“There is a history in all men’s lives,
Figuring the nature of the times deceased;
The which observed, a man may prophesy,
With a near aim, of the main chance of things
As yet not come to life, which in their seeds
And weak beginnings lie intreasured.
Such things become the hatch and brood of time”
(King Henry IV, part 2, act 3, sc. 1)
There is a history in all men’s lives as well as in their works and, in particular, works of art.
Case in point is the Medieval Abbey of Vezzolano (Italy) and a particular detail of which I will tell you later in this article.
It has been said that the fascination with the Middle Ages has something to do with our own childhood.
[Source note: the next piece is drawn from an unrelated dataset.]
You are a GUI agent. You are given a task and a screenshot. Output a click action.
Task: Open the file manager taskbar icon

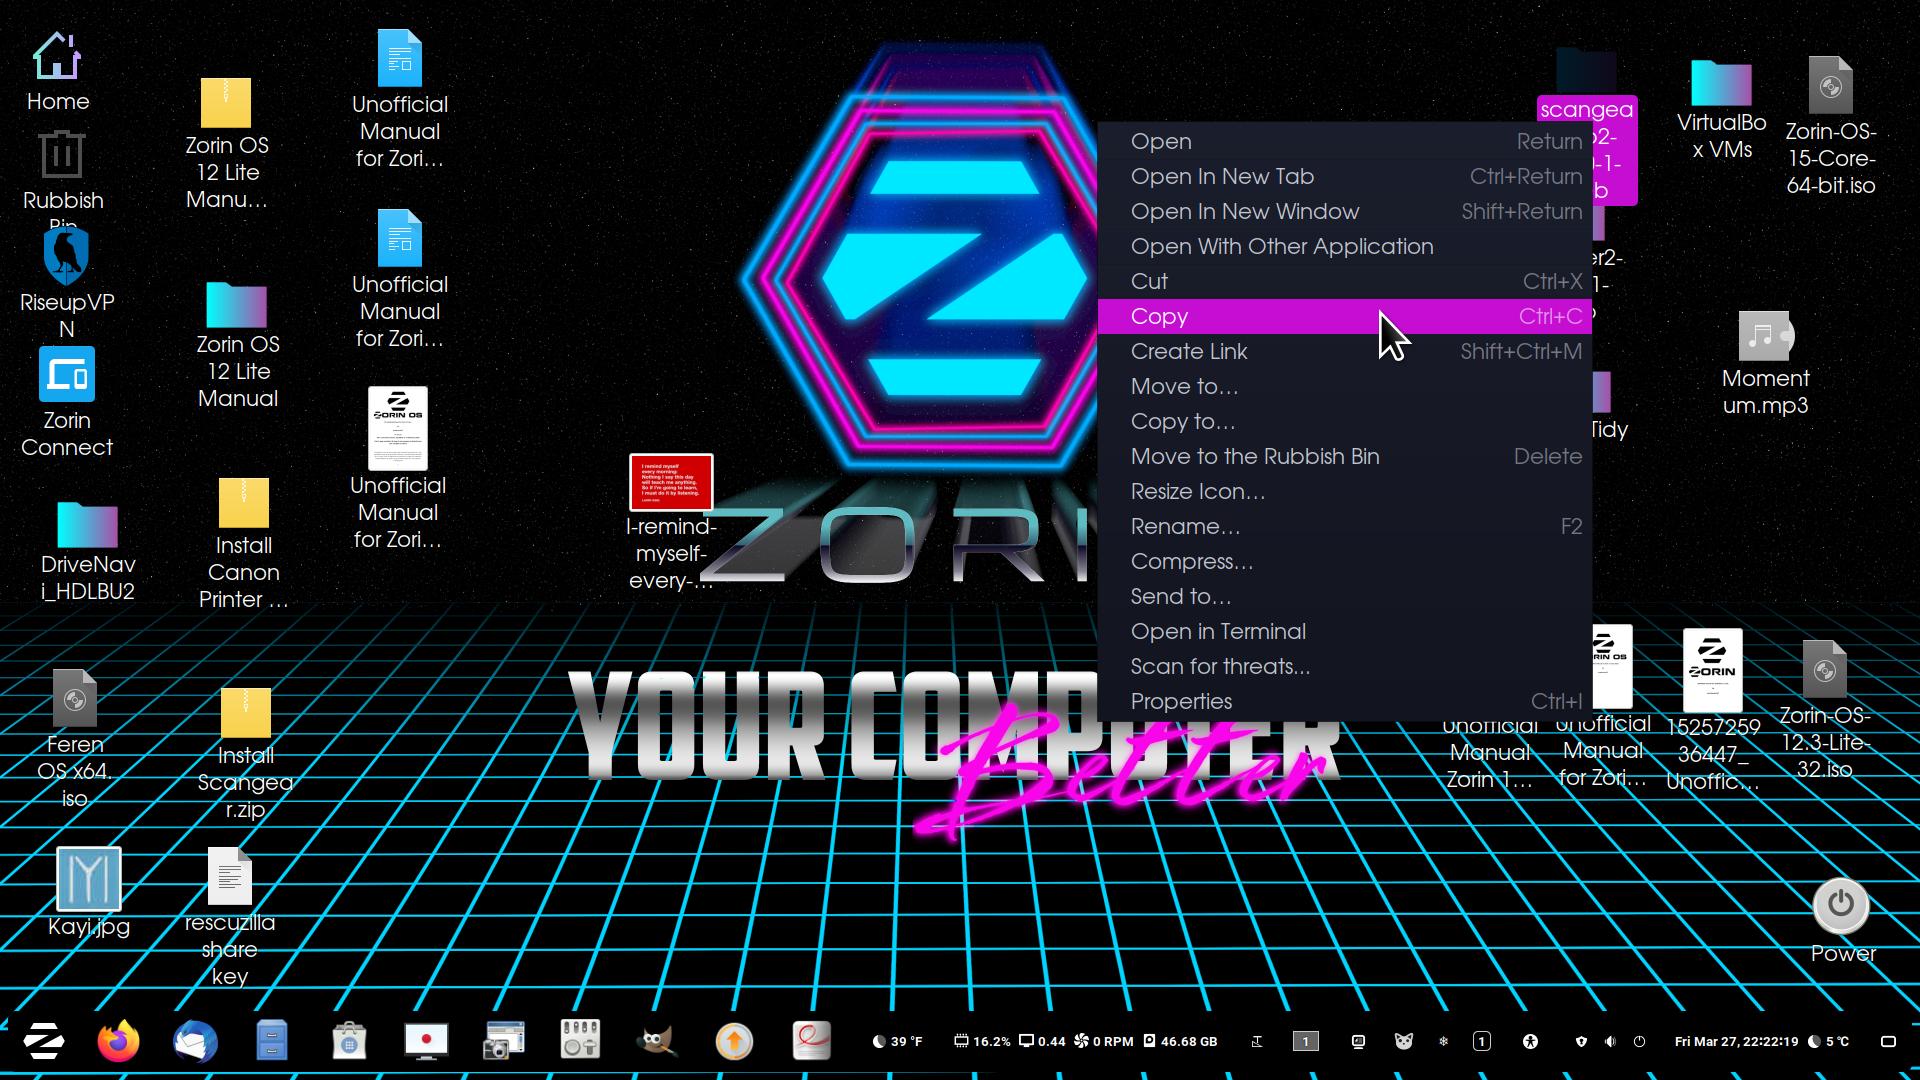(x=271, y=1041)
Those strange faces as shown in paintings and book miniatures, with mesmerizing and yet naïve expressions – those characters often crowded against one another without concern for perspective and yet illuminated with a magnificent combination of colors, they are images that could spring from the imagination of a child
The Middle Ages have forged the landscape of Europe and have given names to places and people. At the far edge of our collective memory we can imagine the rhythms of ancient jobs and of days bygone, the religious and social rites that, in times past, gave a meaning to life.
Holding the secrets of an intimate identity which eludes us, the Middle Ages are a kind of screen for our dreams. It was an age when the rural world was king, an age of nightmares, barbaric, obscure, filled with abysmal superstition, weighed by the rudest dominations, before the Renaissance came to dissipate the darkness with the light of reason and the illumination provided by a revived antiquity.
Still, an age of angels and devils, often consorting together as depicted or sculpted in the capitals of churches, cathedrals and abbeys. An age of dreams too beautiful to be true, a historic utopia that some marginalized and rejected people of today envision as a Golden time – before the bourgeoisie, the State and the Industrial Revolution imposed their iron rules and took enchantment out of the world.
But let’s return to the Abbey of Vezzolano. Sometimes a detail, overlooked in the context of general knowledge, can cast a different light on our collective view of history.
For the Medieval western world the Muslims were infidels, or so were defined by the Church – a characterization that justified the four Crusades, much as the “war on terror” justifies the American occupation of lands and people who could not hurt America even if they wanted to.
Therefore the following detail will perhaps be a surprise for some. In the façade of the Abbey of Vezzolano, among other decorations, there are three ceramic roses or circles or basins. In the one on the right hand side, as pointed by the arrow and enlarged in this adjacent image, there are inscribed – three times and in Arabic – the names of Allah and Muhammad.
This is not the only instance. In an Abbey in the Tuscan town of Cascia there is a famous triptych attributed to the Medieval painter Masaccio. In the halo of the Virgin Mary there is inscribed (in Arabic and in reverse) the “shahada”, the Muslim declaration of faith, “There is no other God but Allah”.
Very likely, Masaccio and the artist who decorated the Abbey of Vezzolano were struck by the inherent artistic beauty of the Arabic script. Calligraphy was (and still is) a revered art in the Muslim world. In fact one of the effects of the invasion of Iraq to find the nonexistent “weapons of mass destruction” was the assassination in Baghdad of Khal-al-Zahawi, considered the “Prince of Calligraphers”, in the art of writing classical Arabic characters.
All in all, the reader may agree that there is a history not only in all men’s lives but also in most things of interest.
In the play. Warwick meditates on a prediction by King Richard II. Northumberland had helped Bolingbroke take over the crown. Richard II predicted that the same Northumberland would betray the new king. ‘Main’ here means ‘general’.